How has NC’s consumption of natural gas changed since 2001?

Which region of the US is generating the most electricity from natural gas?

Burn: An Energy Journal

BURN: An Energy Journal is the flagship program of The Public Radio Energy Project and winner of the 2012 American Association for Advancement of Science (AAAS) Kavli Science Journalism Award for their documentary special titled Particles: Nuclear Power After Fukushima (54 minutes in 3 segments) that examines the future of nuclear power one year after the disaster at the Fukushima Daiichi plant in Japan..

Two other documentaries are available, The Hunt for Oil: Risks  and Rewards and The Power of One a two hour special that includes segments on fracking in Pennsylvania, drilling for oil in the Arctic and the quest to build better batteries.

The SWITCH Energy Project

In November, I attended the Geological Society of America’s annual meeting in Charlotte, NC and I heard geologist Dr.

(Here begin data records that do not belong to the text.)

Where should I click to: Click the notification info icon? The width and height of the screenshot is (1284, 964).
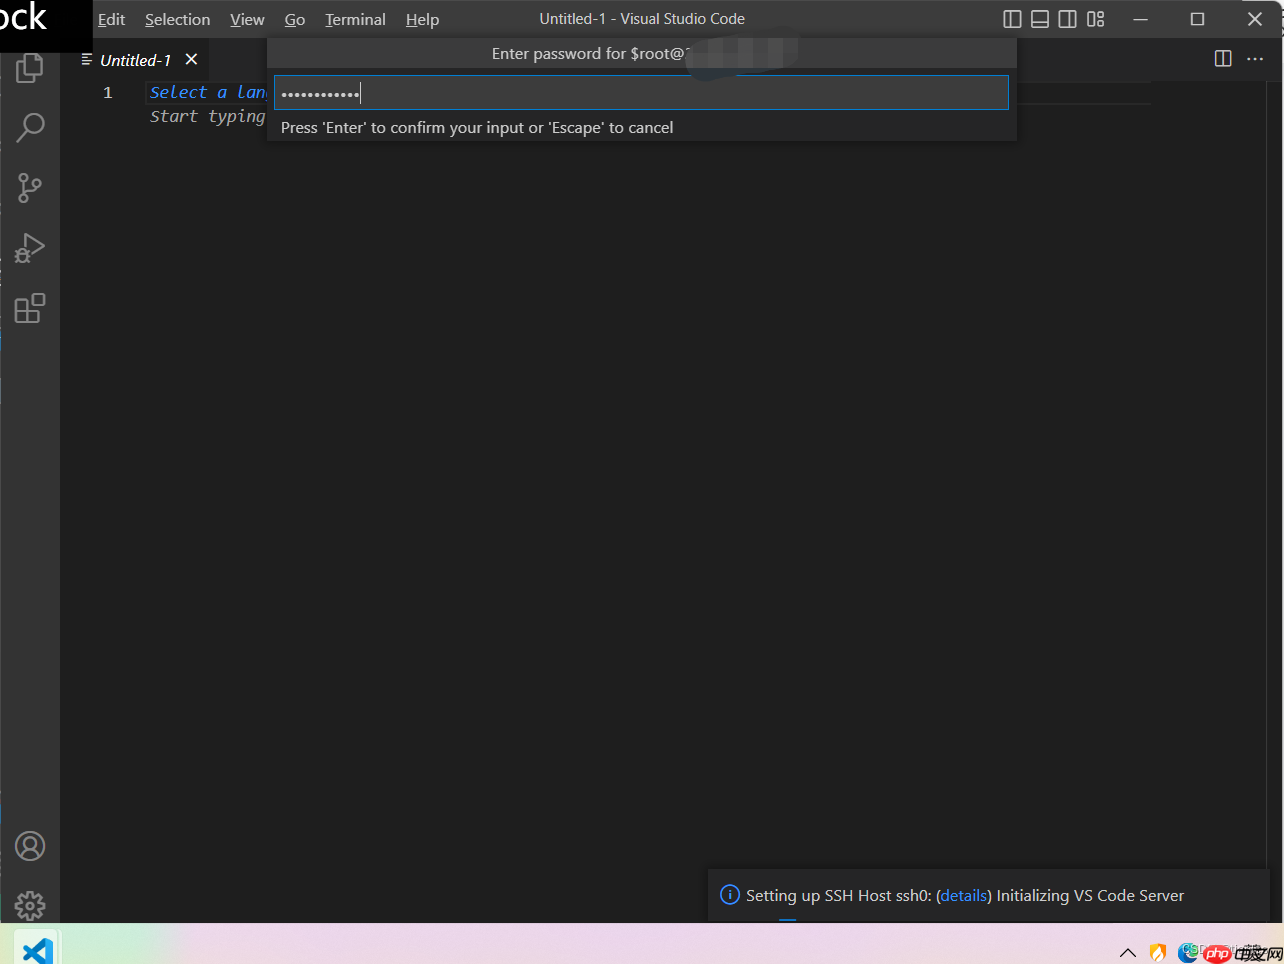coord(729,895)
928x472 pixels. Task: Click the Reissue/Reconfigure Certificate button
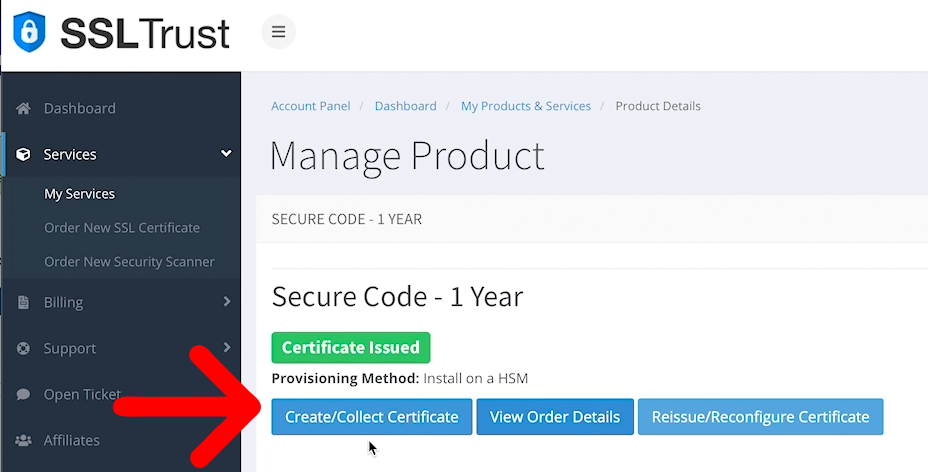click(x=760, y=417)
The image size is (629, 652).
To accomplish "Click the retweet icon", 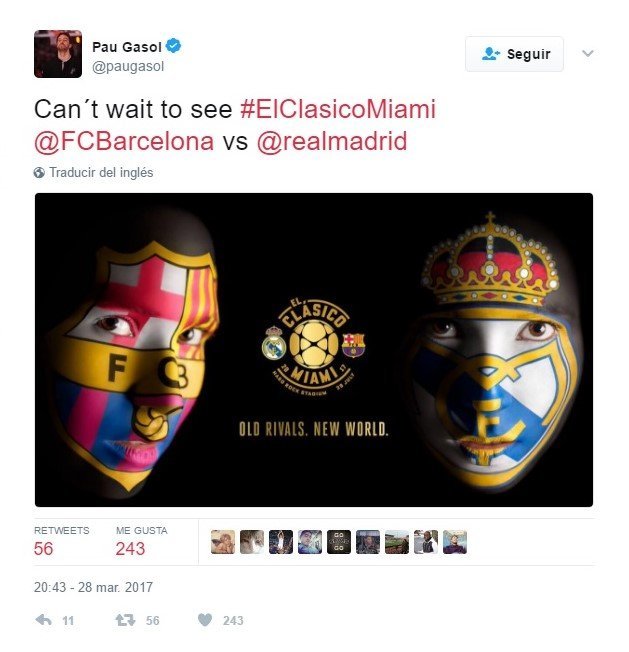I will tap(125, 620).
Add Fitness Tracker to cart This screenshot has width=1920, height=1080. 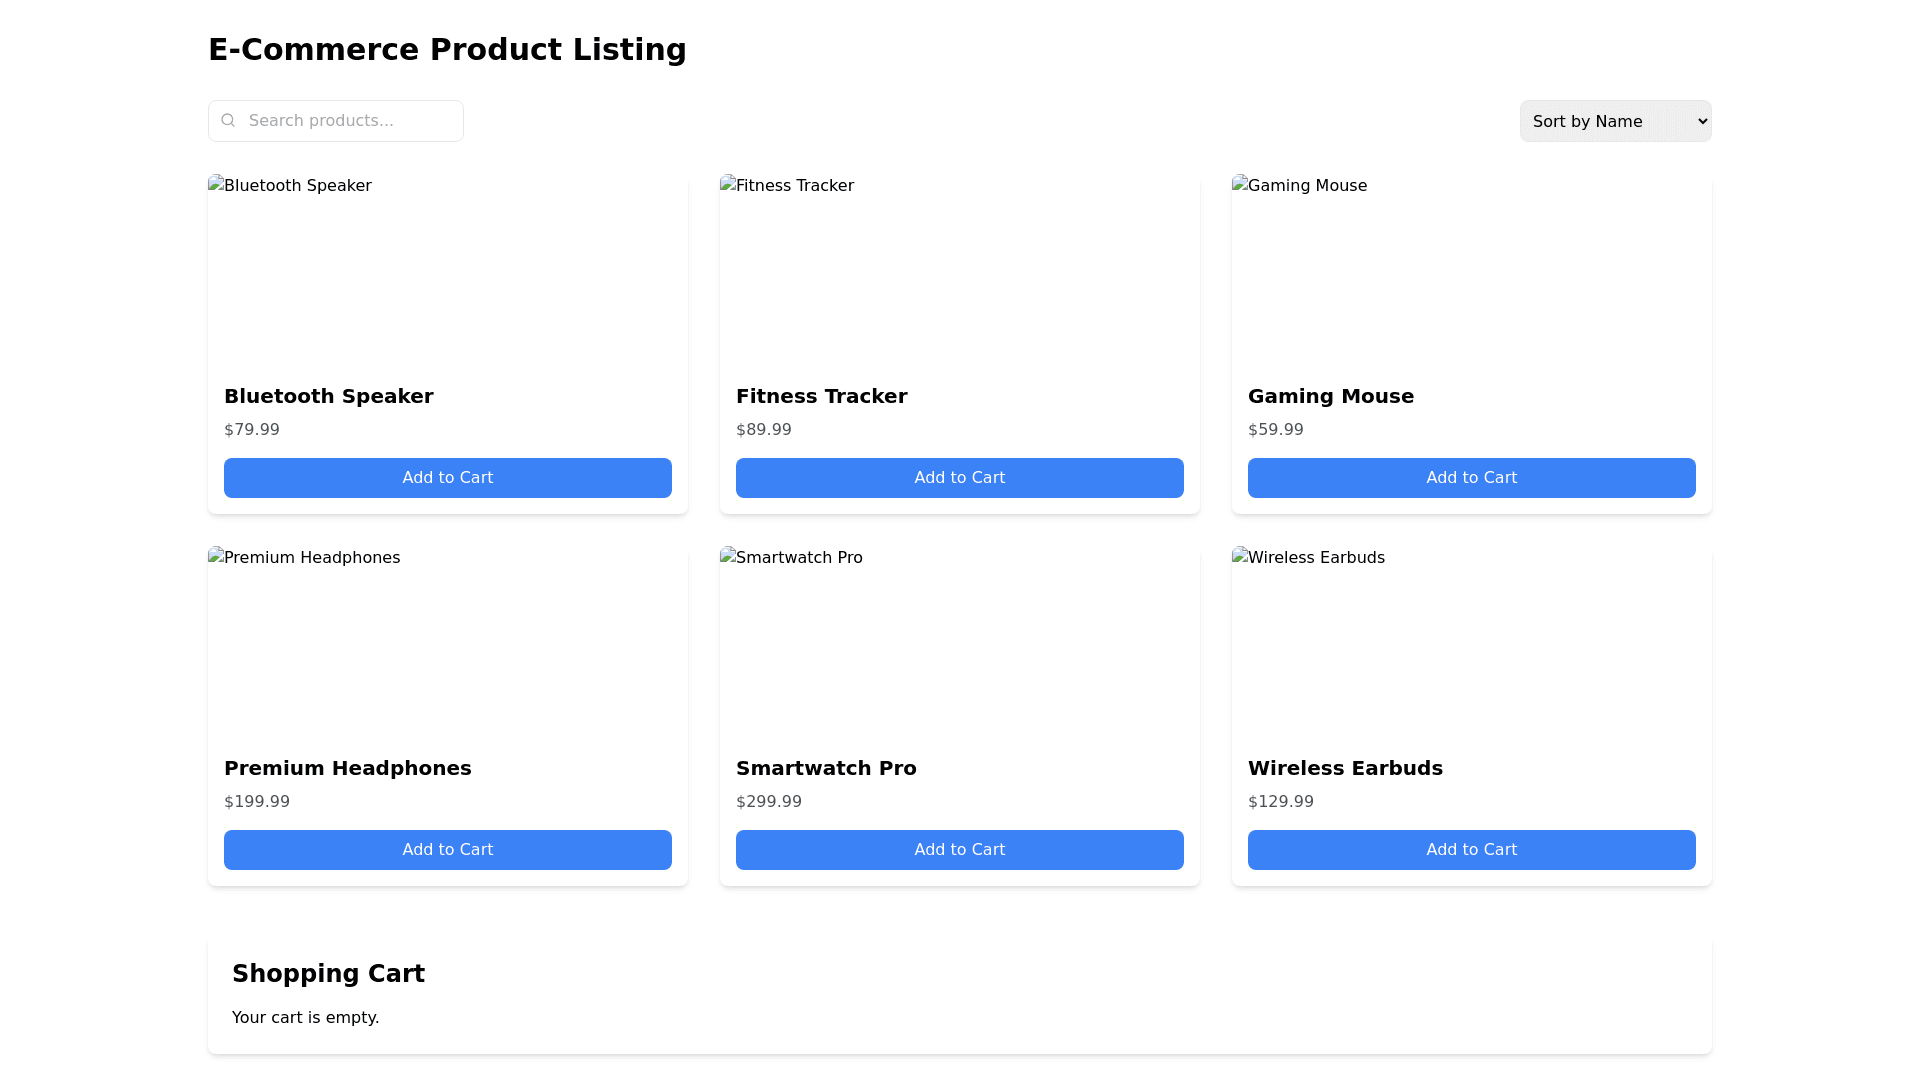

Scott Tinker discuss his new energy documentary Switch, which has evolved into a larger project, the SWITCH Energy Project, consisting of a documentary film, video excerpts and an education program.

While I haven’t seen the film yet, it promises to be an “agenda-free documentary, embraced across political lines.” According to the website, the goal in making this documentary was “not to advocate for one technology over another, not to suggest how the transition should happen — but to try to determine how it actually would happen, based on scientifically-sound investigation and the practical realities of the world of energy as we discovered them.”

A two-minute trailer is available for viewing and approximately 300 short videos, organized by resource and topic are also available!  Video-based lesson plans, co-developed by the American Geosciences Institute (AGI) are coming soon.

If you get a chance to see the film and/or utilize the short videos, please leave a comment about this resource.

Oil Shale Resources and Fact Sheets

The US Department of Energy (DOE) states on its fossil energy website that “an objective look at [alternatives to petroleum] points to the Nation’s untapped oil shale as a strategically located, long-term source of reliable, affordable, and secure oil.” A task force to develop a program and make recommendations to advance the commercialization of the United States’ strategic unconventional fuel resources, including oil shale was established by the Energy Policy Act of 2005.  The Strategic Unconventional Fuels Task Force website contains links to educational posters and fact sheets  titled Oil Shale Resources, Oil Shale Economics, Oil Shale and the Environment and Oil Shale Water Resources prepared by the Department of Energy’s Office of Petroleum Reserves.

According to the USGS, the Eocene Green River Formation of Colorado, Utah, and Wyoming contains the largest oil shale deposits in the world and the DOE estimates that U.S. oil shale resources amount to more than 2 trillion barrels.  This energy source is at the bottom of the Resource Triangle because historically it has been cost prohibitive to develop this resource and the associated technology given the lower cost of petroleum.

The U.S. Department of the Interior, Bureau of Land Management (BLM), is preparing a Programmatic Environmental Impact Statement (PEIS) for Oil Shale and Tar Sands resources on lands administered by the BLM in Colorado, Utah, and Wyoming. Their online center for public information contains an About Oil Shale page with general information as well as photos.